Type 2 can be temperamental when it comes to frizz, so be sure to check the weather before you invest time blowing it out.

Or, as Sims simply suggests: lean into your natural hair.

"Going with the hair's natural texture, a lot of times, looks fuller and healthier. And just to enhance that, I would go with sea salt sprays and a leave-in to give that definition without being overly-textured."

Type 3 Hair: Curly and Springy

What Is It?

"Type 3 is a super defined, clean curl, a very definitive "S" pattern but it has the range," says Sims. "It can go from the looser end, like a medium ringlet curl, to a tighter 'S,' but it still has a softness and manageability that is really nice, and type 3 tends to be a bit thicker too, especially at the root."

How to Style

From the looser loops to the tighter corkscrews, type 3 casts a wide net of curls, but a hallmark of type 3 is its frizzy nature, especially if you're on the lighter side of type 3.

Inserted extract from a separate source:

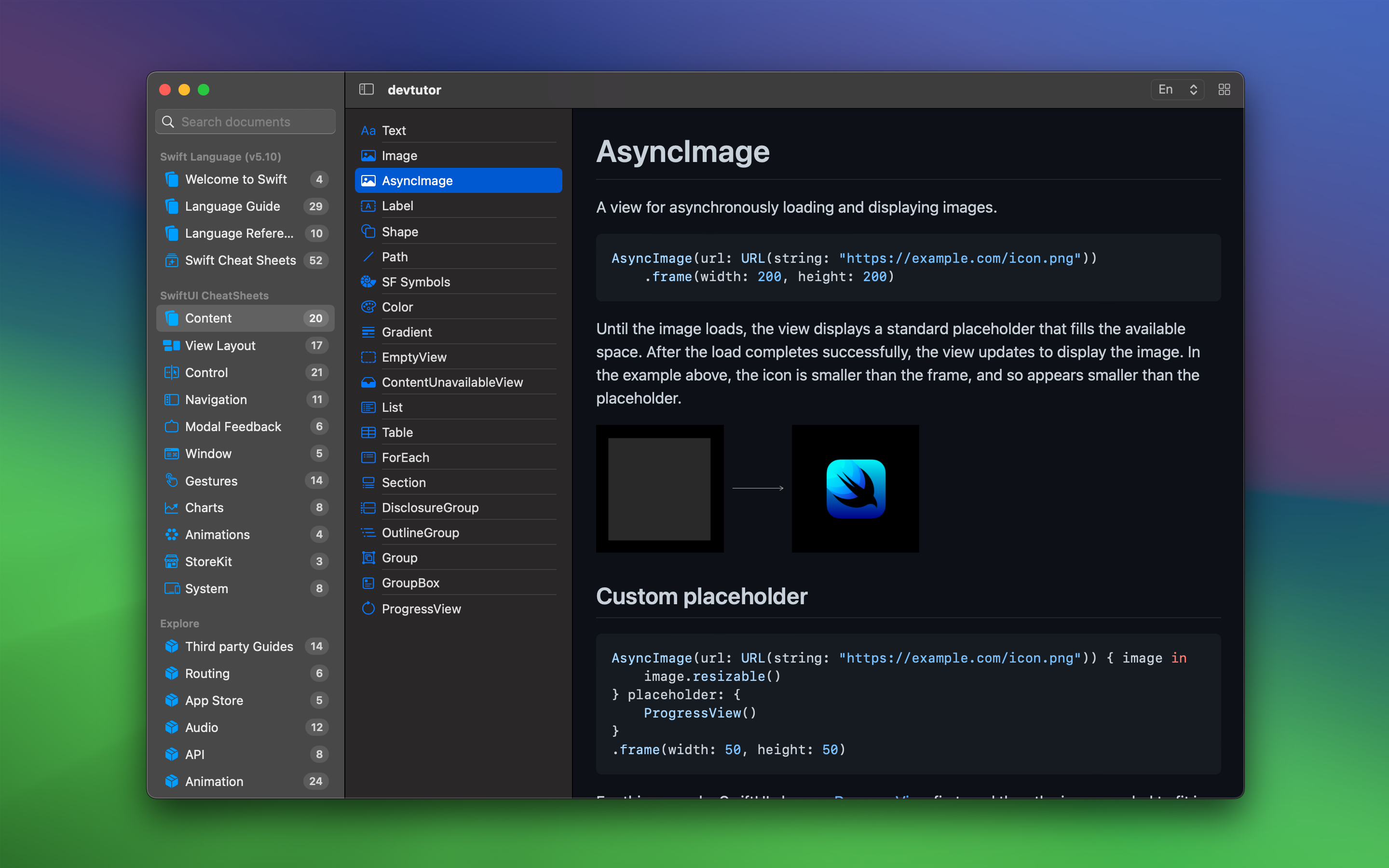Screen dimensions: 1389x868
Task: Click the StoreKit storefront icon
Action: point(171,561)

"There are so many different ways for a 3 to style," says Sims. "I would just do a leave-in conditioner and a curl cream. Type 3 texture is where you go into your heavier cream products because it's going to be a little more absorbent than types 1 and 2."

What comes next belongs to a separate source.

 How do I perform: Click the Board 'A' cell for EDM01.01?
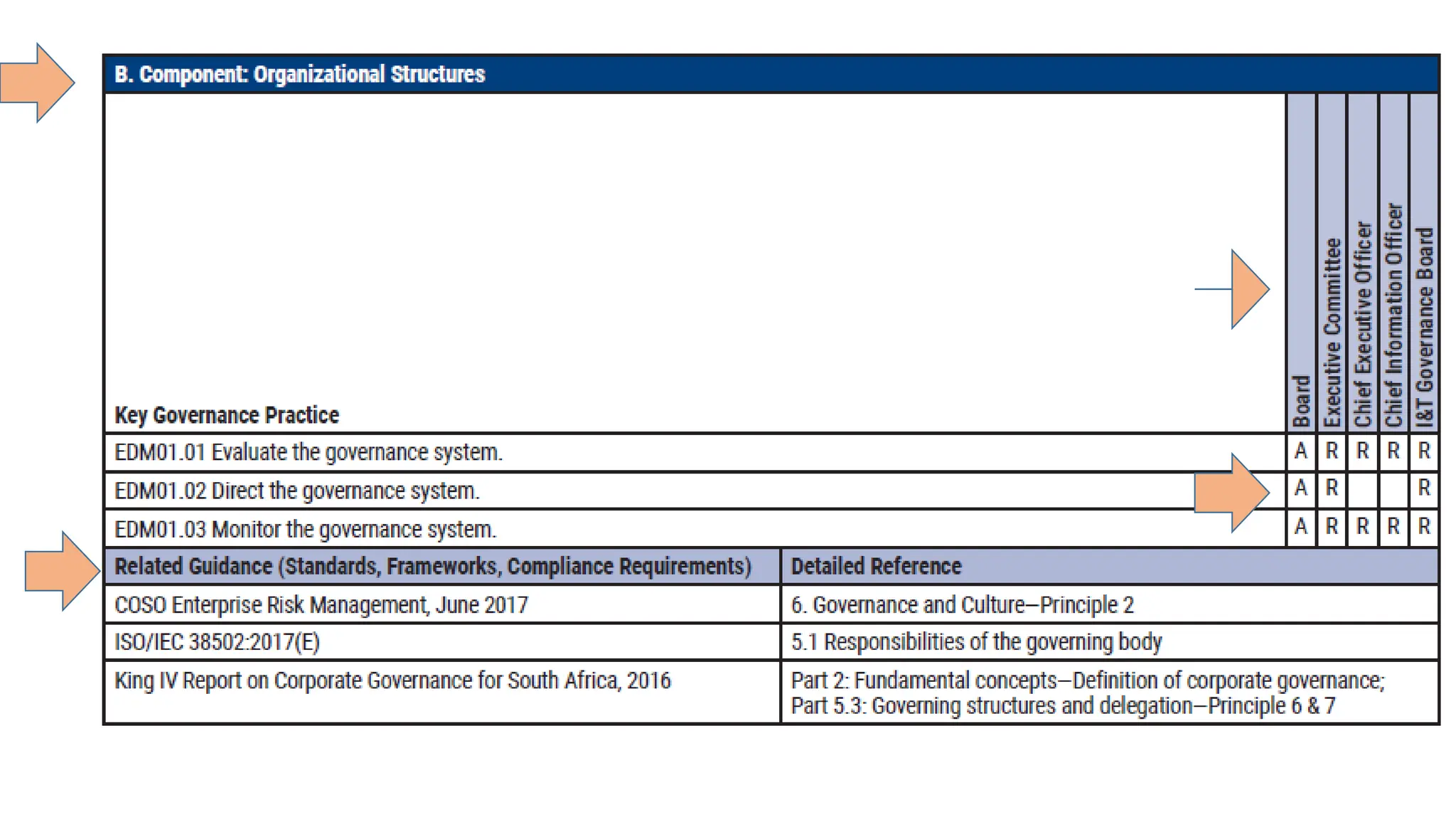1301,451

Sims's favorite styling technique is the scrunch-and-go, meaning you put the product into your palms and scrunch the product into your hair starting at the bottom and working your way up.

"The best way to keep the curls intact is to let it air dry, but obviously it's winter, so if you don't want wet hair, I suggest diffusing from the bottom up and not using your fingers are much as possible," he cautions. "The more you touch your hair, the frizzier it becomes and the more disrupted the definition."

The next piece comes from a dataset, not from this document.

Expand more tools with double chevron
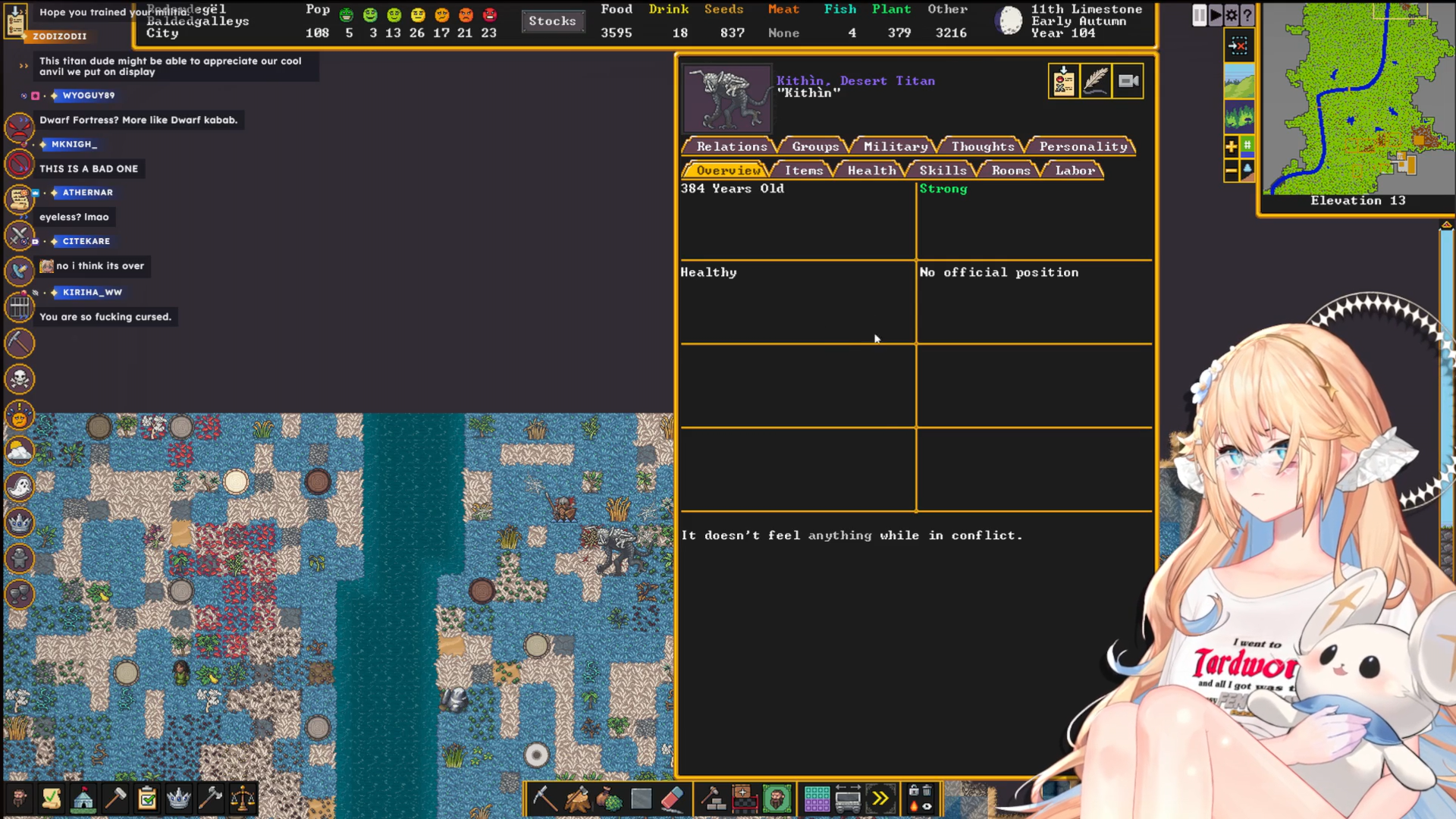Viewport: 1456px width, 819px height. 880,799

Those with tight corkscrew curls need "a bit more oomph" in their products, explains Taylor. "Those curls tend to be much more dense and coarse, and be sure to deep condition once a week to maintain the hair's moisture and elasticity," she says.

And when in doubt, follow Sims's rule of thumb: The curlier the hair, the drier it becomes, and the more moisture you need to add, especially if your hair is damaged.

Tips and Tricks

"With 3, I think you definitely have to make sure you have moisture in your hair and be careful with detangling," says Sims. "Brushing from the root down breaks the hair and creates split ends. Instead you should use a leave-in and brush from the tips up to the root in sections if you're trying to detangle."

Type 4 Hair: Coily and Voluminous

What Is It?

"Type 4 is the 'kinky' hair family and tends to be very delicate," says Taylor. Within the type 4 hair family, she describes the lightest curl variation as "tightly coiled with a clear curl pattern" while the stronger type 4 hair is "still tightly coiled but very dense with less definition in the curl."

How to Style

"You're going to want thicker leave-in formulas that work to minimize frizz, retain moisture and hold your curl definition," says Taylor, who adds that heavy oils and waxes should be avoided.

"The thing about 4 hair is it becomes a lifestyle," says Sims, regardless of whether you rock what you were born with or you wash and set your hair. "To me, type 4 hair is the most versatile because it can morph into this really big, voluminous, afro-y sort of look as the days go."

To go the wash-and-set route, Sims recommends starting with clean hair and shampooing on your wash day, followed by setting wet hair with twists or rollers and sitting under the dryer. Once dry, pull the rollers out with oil for a super defined curl, and from there. "It's really just maintaining the set by sleeping in a bonnet at night and applying a light oil — Flawless makes a great one — on the hair to enhance it as the days go on."

Alternatively, many type 4 hair types love to go completely au naturel with their texture. "If you're someone like a Lupita and you have super coily hair and you just don't deal with the sets and all of that, then the styling move is a curl refresher spray, and then just for softness, a bit of water and leave-in conditioner on a daily basis," suggests Sims.

Tricks to Tame

"You'll get many more levels of different looks from it if you just allow it to do its thing and continue to add oil on the daily," says Sims. "A lot of people — for the longest — tried to fight what they were born with. Lean in favor of the versatility, run your fingers through it more and just allow it to be."